**SET TASK 1**. In the forum message, what shape would probably be best for the "mirrored" hidden face when the cube is projected down to 2D?

**EXCERPTED PASSAGE**.
= = = = =

Message #6

From: David Vanderschel <>
Subject: Fwd: Re: [MC4D] Re: phew, at last… [4^4 solution]
Date: Fri, 01 Aug 2003 19:29:19 -0000

Date: Mon Apr 8, 2002 6:44 pm

— In, "Christian Lundkvist"
<christian.lundkvist@t…> wrote:


I’m not sure of what you want here. Did you want the "visible" faces
of the 4D-cube to look like they do now, and just have the "hidden"
face "mirrored"? Or did you want to make a completely accurate
projection of the cube+mirror down into 3D? An accurate projection
would probably look very strange; imagine being a 2D person studying
the drawing in your message. It would be very difficult figuring out
what it was…
If you project the rubik’s cube down to 2D "MC4D-style" you would
have the picture on the MC4D-icon. If you "mirrored" the "hidden"
face it would probably be best to make it look like the center face,
that is: a square (and place it to the side). The analog with the
MC4D would of course be a cube that looked like the center cube,
placed off to the side. As I understand it, this has been tried
With the 3D -> 2D analog, if you rotate (whithout twisting) the cube,
the "mirrored" face would rotate in the same manner. How would
the "mirrored" "face" in the MC4D rotate when the whole 4D-cube is
rotated? I’m not sure here… My guess is that it would rotate
exactly like the center cube of the MC4D. In the 3D->2D analogy, you
can think of it like you have suspended your projection on a plane in
3D. Below this plane, you have another plane with the
projected "hidden" face on it. You can draw parallel rigid lines
between the stickers of the middle square and the hidden square
(perpendicular to the planes). When you rotate the center square, the
rigid lines will cause the hidden square to rotate in exactly the
same manner as the center square.

= = = = =

**DATASET ROWS**.
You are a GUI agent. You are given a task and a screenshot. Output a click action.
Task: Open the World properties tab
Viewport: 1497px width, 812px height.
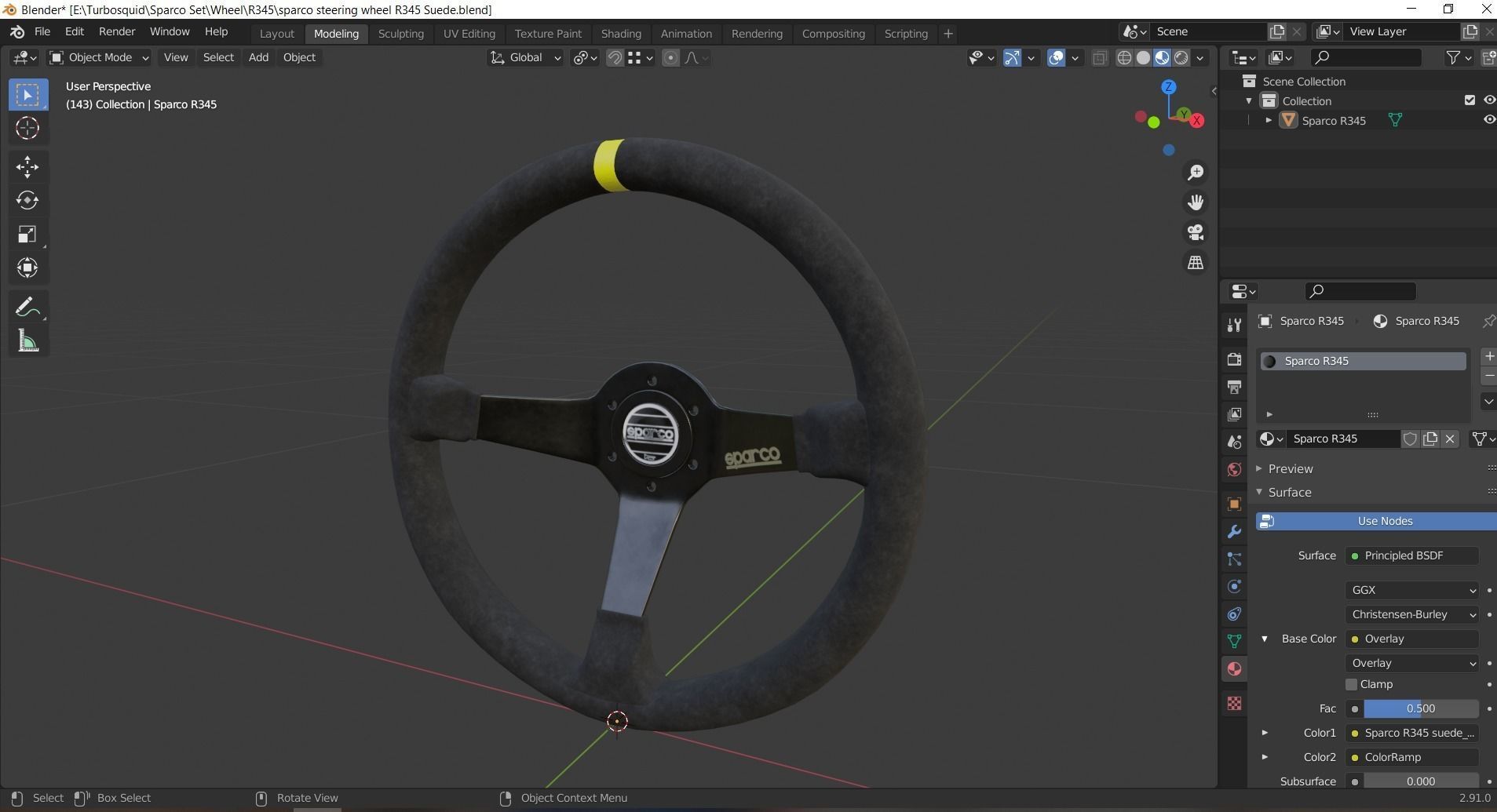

= = = = =

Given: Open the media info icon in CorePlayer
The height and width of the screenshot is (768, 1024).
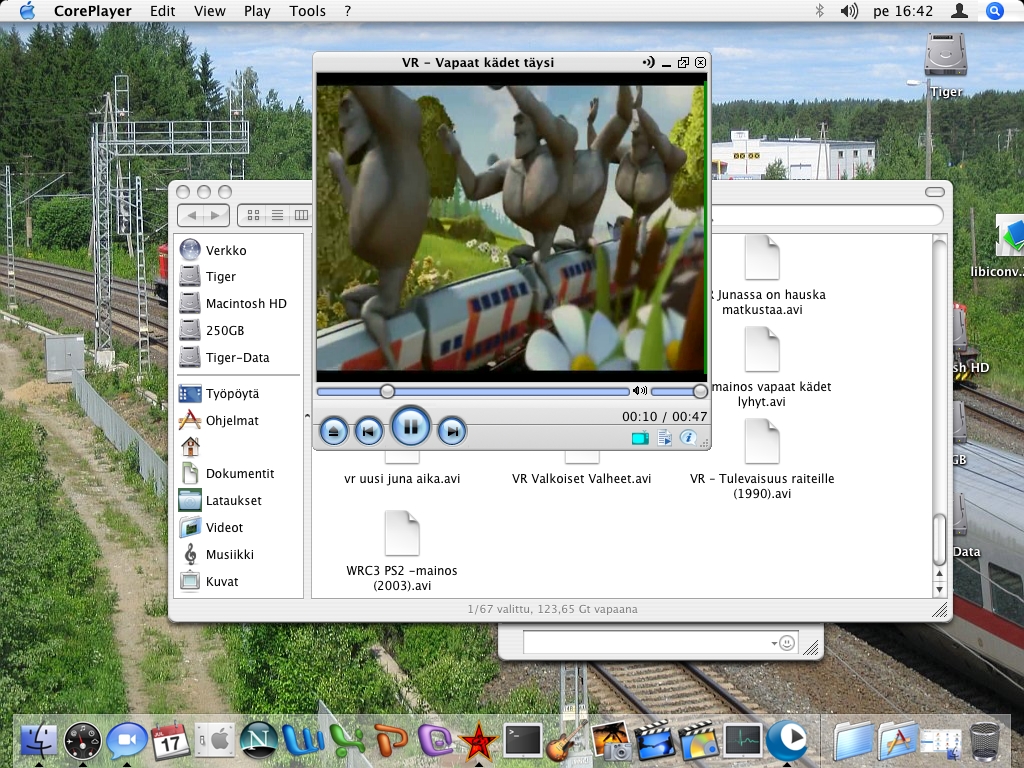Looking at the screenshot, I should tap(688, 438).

= = = = =

**SET TASK 2**. Echo the listing between the line holding "Given: Open the media info icon in CorePlayer" and the line holding "Looking at the", inclusive, and leave the pictures out.

**FULL OUTPUT 1**. A square like the center face, placed to the side.

**FULL OUTPUT 2**.
Given: Open the media info icon in CorePlayer
The height and width of the screenshot is (768, 1024).
Looking at the screenshot, I should tap(688, 438).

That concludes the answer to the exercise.